### DATA TO PROCESS
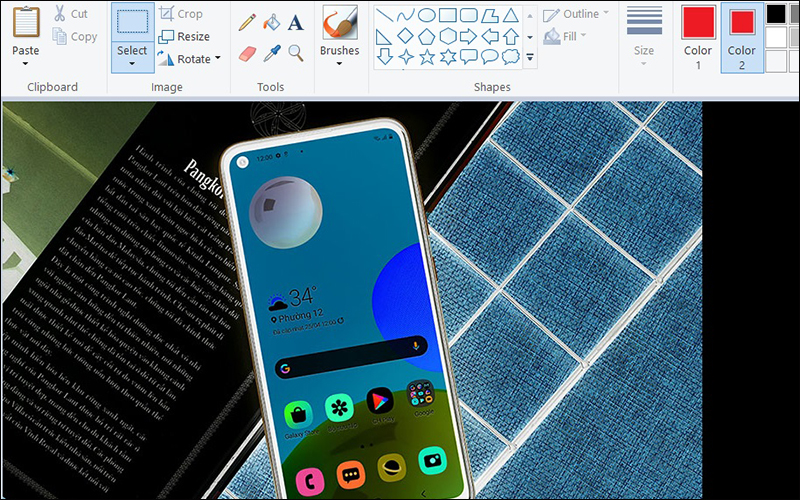Pick the five-point star shape
Image resolution: width=800 pixels, height=500 pixels.
426,56
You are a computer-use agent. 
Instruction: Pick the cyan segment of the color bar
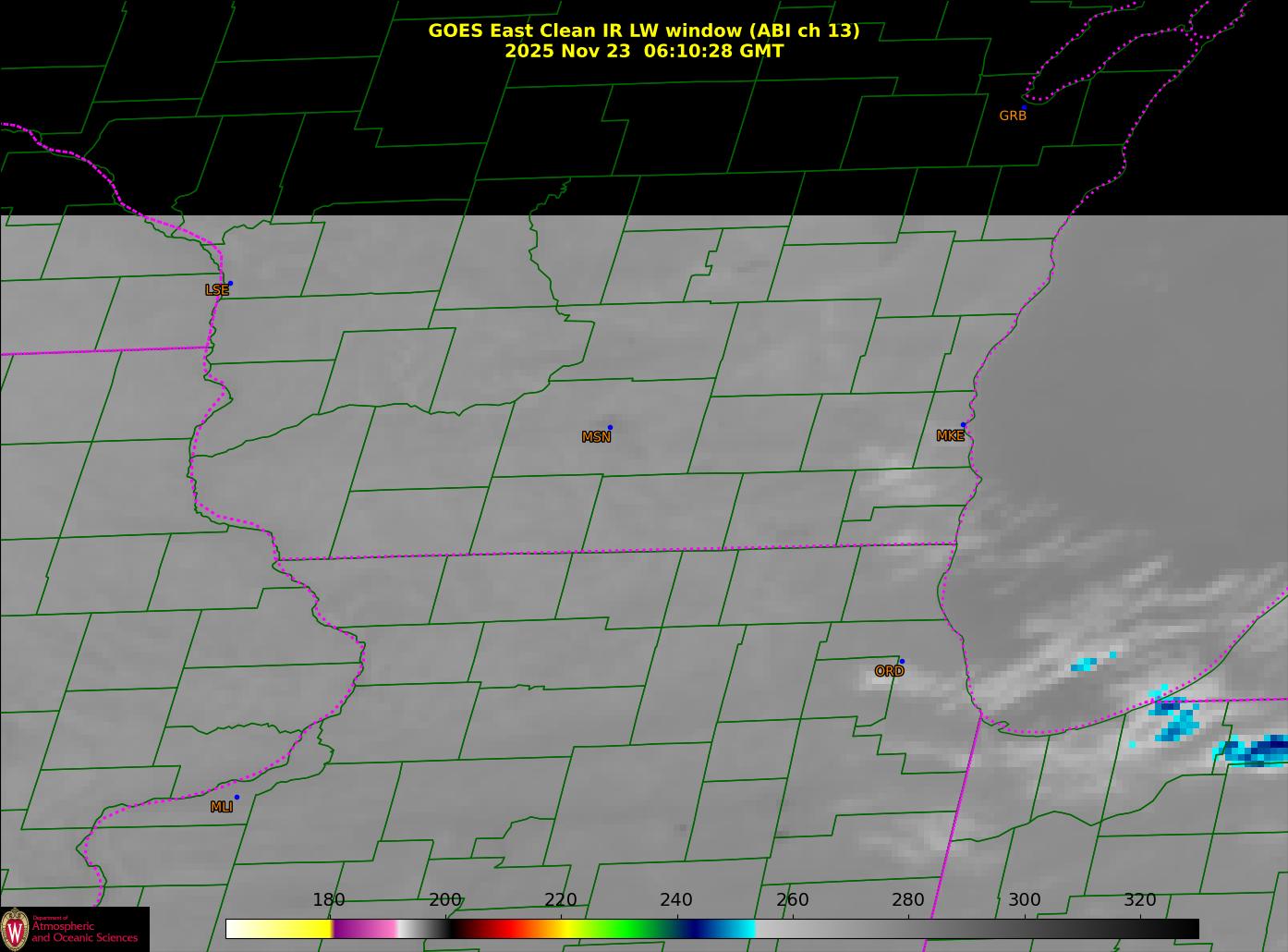(739, 929)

### EXERCISE PROMPT
Print the lines from the line containing "You are a computer-use agent." through the last line of the listing, exactly as they stand, and leave any pictures out.

### REPLY
You are a computer-use agent. 
Instruction: Pick the cyan segment of the color bar
(739, 929)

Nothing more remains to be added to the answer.